Grandfathered Products? Keep Your Records!

How will trading partners know which products are grandfathered after Nov. 27?

With the DSCSA enforcement date approaching, I’ve heard confusion among some pharmaceutical manufacturers. Wholesalers can accept non-serialized product after Nov. 27 if it was packaged before that date. But how do they know what product is legitimately grandfathered?


We asked serialization expert Scott Pugh, Principal at Jennason. While it’s not a legally binding interpretation of the law, he highlighted some important points in the FDA’s guidance documents and stressed the need for manufacturers to keep documentation on when items were packaged, which should be standard operating procedure anyway.


In essence, Pugh explains, “Pharma manufacturers will need to maintain records which can prove items were packaged prior to Nov. 27, 2018 in order for those products to be 'grandfathered' and subsequently wholesalers are exempt from the requirement of only transacting with serialized items when dealing with grandfathered product (where proper documentation exists).”




Pugh says it’s important to define what additional information may be requested after Nov. 27 to prove a product is truly grandfathered. 


He points to the recent guidanceGrandfathering Policy for Packages and Homogenous Cases of Product Without a Product Identifier:


A. Grandfathering Exemption from Certain Transaction-Related Requirements of Section 582 


1. Scope of Grandfathering Exemption 


“A package or homogenous case of product that is not labeled with a product identifier shall be grandfathered where there is documentation that it was packaged by a manufacturer or repackaged by a repackager before November 27, 2018. For example, if a package or homogenous case of product not labeled with a product identifier is accompanied by transaction information or a transaction history that includes a sale before November 27, 2018, that trading partner can reasonably conclude the product was packaged by a manufacturer or repackaged by a repackager before that date.”


If the transaction information or transaction history does not include a sale before November 27, 2018, “… since manufacturers and repackagers retain packaging date information in the ordinary course of business,19 they should provide the packaging date to any trading partner who owns the product if they request it.”

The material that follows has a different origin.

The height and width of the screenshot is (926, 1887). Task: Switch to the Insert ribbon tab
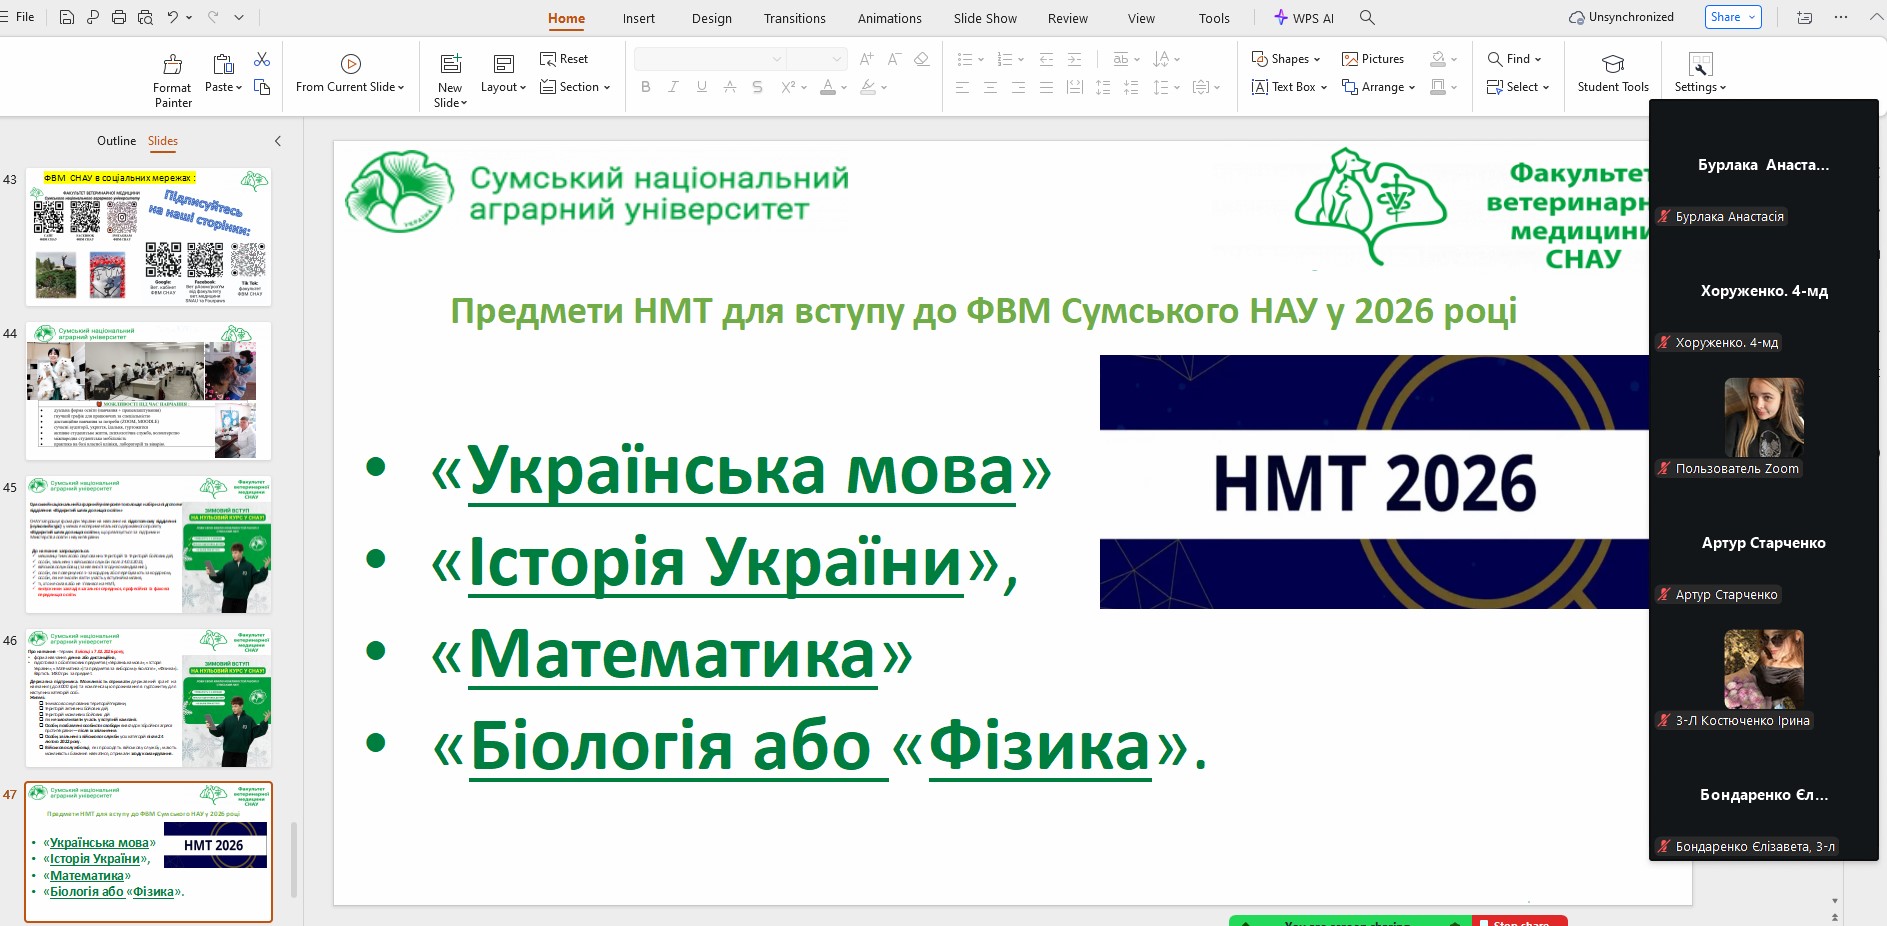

Footnote #19 identifies common documents such as batch records, required under cGMP regulations for finished pharmaceuticals, as being acceptable to show that product was packaged before Nov. 27.


Wholesaler distributor requirements


For wholesalers, Pugh references the following explicit language from the guidance:


“Wholesale distributors are exempted from two requirements of section 582 in circumstances where there is documentation that the product involved in the transaction was in the pharmaceutical distribution supply chain before November 27, 2018. 


“First, for this grandfathered product, wholesale distributors are exempted from section 582(c)(2), which requires that they engage in transactions involving only product encoded with a product identifier beginning November 27, 2019.



Key Takeaway


Pharma manufacturers must maintain records which can prove items were packaged prior to Nov 27, 2018 in order for those products to be “grandfathered.”